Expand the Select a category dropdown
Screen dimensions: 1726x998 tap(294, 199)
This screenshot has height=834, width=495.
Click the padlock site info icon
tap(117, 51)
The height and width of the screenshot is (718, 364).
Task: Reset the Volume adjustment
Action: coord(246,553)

§ What needs to be done: Nothing is to be altered; retype each entry exactly.

§ Solution:
Expand the Select a category dropdown
Screen dimensions: 1726x998 tap(294, 199)
This screenshot has height=834, width=495.
Click the padlock site info icon
tap(117, 51)
The height and width of the screenshot is (718, 364).
Task: Reset the Volume adjustment
Action: coord(246,553)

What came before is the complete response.